Well… This took its time in arriving. It’s still a worthwhile read, even though this volume represents what they call in the sports world a “rebuilding year.” After a well-done epilogue/victory lap for “Scorpion” Shiratori’s story, the focus shifts back to our three protagonists. Kiyohara is working better with his team with the hope that, after dominating their regional tournament, they’ll go all the way to the nationals. Takahashi has also joined the same team and is learning that he needs to work on developing speed as a wheelchair basketball player before he can truly compete. Nomiya is, well, still hanging around after failing to be picked up by the team he tried out for several volumes back.
After being ignored for a good long while, it’s just good to see Nomiya finally get some decent page-time in this manga. His arc has always been interesting to observe as this guy is the only one of the three protagonists without any physical impairments — all of his problems are in his head. Now he has to shake himself out of this mental funk and get his character arc back on track. It’s a development that mirrors the meta aspect of how the character has fallen into disuse for the past few volumes.

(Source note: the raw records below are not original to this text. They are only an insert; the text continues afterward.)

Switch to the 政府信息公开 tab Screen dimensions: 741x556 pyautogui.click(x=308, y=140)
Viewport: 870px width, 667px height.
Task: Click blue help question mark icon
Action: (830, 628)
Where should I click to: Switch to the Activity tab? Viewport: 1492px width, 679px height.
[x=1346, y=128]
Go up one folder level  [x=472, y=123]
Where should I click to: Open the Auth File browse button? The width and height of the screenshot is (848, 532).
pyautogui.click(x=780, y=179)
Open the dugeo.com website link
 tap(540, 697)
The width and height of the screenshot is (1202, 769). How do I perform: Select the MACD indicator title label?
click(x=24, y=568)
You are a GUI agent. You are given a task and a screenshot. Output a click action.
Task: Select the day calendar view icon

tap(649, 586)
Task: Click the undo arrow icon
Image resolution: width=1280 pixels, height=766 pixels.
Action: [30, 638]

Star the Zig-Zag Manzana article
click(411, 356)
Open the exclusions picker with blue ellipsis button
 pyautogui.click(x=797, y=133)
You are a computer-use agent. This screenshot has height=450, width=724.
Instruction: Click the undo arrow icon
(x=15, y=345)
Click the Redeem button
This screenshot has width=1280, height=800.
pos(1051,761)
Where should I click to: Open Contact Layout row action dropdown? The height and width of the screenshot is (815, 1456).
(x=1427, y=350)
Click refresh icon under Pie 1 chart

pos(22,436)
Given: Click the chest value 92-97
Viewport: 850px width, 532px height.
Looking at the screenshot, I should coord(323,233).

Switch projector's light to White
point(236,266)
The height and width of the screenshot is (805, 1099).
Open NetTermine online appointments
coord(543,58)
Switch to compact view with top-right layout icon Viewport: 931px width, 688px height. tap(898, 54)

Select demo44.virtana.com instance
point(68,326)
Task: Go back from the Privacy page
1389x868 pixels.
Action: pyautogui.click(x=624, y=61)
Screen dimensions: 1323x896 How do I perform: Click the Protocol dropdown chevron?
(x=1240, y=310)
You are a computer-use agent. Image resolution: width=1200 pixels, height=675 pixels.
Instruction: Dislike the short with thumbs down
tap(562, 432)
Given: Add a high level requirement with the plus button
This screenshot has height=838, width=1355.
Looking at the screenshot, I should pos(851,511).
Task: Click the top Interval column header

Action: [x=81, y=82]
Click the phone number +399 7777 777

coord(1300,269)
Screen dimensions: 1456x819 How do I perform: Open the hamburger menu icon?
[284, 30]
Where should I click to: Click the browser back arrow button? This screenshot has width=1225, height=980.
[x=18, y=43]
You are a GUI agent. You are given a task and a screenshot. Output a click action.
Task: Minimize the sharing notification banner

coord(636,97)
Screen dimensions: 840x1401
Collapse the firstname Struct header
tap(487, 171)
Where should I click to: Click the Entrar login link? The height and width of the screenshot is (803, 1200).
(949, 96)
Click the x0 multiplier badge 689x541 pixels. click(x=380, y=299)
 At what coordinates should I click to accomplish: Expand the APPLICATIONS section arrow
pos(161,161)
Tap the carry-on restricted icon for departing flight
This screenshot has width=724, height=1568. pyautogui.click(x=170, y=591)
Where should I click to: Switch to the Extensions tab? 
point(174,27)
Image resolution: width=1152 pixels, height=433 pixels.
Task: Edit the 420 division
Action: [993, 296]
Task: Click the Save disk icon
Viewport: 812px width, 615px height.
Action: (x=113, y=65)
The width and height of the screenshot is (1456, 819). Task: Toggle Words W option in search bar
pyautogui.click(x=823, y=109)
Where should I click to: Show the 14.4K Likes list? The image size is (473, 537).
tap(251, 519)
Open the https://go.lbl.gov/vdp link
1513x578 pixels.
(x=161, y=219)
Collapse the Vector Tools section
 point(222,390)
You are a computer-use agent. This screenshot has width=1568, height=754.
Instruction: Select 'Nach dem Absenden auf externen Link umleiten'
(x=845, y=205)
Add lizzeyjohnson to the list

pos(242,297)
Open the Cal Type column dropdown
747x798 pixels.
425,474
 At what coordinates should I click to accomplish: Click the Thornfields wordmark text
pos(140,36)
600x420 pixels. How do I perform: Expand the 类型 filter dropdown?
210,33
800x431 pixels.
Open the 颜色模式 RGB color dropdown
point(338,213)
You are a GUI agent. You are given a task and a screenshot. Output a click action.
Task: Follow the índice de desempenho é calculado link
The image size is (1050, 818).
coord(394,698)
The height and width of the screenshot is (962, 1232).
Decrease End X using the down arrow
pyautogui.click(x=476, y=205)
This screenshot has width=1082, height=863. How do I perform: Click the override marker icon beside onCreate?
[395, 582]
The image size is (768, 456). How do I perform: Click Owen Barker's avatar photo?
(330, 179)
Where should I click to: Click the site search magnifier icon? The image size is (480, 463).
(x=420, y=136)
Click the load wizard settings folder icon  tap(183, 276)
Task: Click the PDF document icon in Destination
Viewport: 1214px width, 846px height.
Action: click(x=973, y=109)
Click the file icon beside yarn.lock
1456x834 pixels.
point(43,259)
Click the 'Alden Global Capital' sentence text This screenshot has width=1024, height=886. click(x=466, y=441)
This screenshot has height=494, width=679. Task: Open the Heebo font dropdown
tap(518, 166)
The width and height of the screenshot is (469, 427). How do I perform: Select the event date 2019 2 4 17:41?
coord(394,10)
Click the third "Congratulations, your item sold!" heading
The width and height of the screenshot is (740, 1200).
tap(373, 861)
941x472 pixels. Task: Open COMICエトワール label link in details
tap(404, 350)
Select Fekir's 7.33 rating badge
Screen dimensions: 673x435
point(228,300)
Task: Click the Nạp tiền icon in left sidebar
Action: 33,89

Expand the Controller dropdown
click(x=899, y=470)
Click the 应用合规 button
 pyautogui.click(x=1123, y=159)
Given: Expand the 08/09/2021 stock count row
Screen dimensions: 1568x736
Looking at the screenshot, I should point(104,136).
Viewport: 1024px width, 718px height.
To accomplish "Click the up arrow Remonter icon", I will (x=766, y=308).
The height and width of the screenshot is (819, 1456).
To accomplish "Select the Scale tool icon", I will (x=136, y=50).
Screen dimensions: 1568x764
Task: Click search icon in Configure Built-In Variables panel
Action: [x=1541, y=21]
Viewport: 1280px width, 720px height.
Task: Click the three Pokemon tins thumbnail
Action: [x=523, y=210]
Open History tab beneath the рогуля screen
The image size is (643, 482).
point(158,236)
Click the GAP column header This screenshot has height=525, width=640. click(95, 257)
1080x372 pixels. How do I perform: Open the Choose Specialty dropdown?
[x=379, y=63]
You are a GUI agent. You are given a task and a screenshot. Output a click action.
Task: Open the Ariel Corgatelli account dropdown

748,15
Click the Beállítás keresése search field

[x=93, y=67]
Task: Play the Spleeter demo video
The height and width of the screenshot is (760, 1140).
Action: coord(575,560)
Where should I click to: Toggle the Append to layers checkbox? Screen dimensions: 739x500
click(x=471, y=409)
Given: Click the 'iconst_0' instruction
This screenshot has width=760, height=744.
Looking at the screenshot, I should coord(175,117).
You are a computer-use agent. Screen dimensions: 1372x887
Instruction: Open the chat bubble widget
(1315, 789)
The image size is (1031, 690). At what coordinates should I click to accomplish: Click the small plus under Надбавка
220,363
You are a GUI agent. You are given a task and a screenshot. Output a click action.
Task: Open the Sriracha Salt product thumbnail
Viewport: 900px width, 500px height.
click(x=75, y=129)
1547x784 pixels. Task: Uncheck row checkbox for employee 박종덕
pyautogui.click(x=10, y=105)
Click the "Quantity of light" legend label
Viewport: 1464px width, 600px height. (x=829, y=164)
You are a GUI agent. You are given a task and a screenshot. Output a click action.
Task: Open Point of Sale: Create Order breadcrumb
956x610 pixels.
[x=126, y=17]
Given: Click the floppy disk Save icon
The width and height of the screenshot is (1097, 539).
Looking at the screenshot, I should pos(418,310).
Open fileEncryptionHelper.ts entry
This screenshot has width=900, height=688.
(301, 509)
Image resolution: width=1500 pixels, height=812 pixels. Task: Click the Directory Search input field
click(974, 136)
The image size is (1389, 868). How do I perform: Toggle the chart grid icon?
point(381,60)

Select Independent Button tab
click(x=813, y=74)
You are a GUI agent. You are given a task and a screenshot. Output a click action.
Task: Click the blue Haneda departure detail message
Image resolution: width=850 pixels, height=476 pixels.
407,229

Kiyohara and Takahashi’s arcs don’t have the same issue, even though the latter’s remains the more compelling as we see him struggle to become the player he knows he can be. That’s not the best part about this volume, however. After fourteen volumes, it finally feels like all three of their arcs are coming together in such a way that mangaka Takehiko Inoue isn’t telling three different stories in one series. Of course, most of what’s done with the characters here is simply getting them into place for future stories. Lots of setup, very little payoff, though that’s probably to be expected coming off of the excitement from vol. 13. It does sell me on the fact that good things are coming for these characters down the line. I’ll be sticking around for that, no matter how long I’ll have to wait.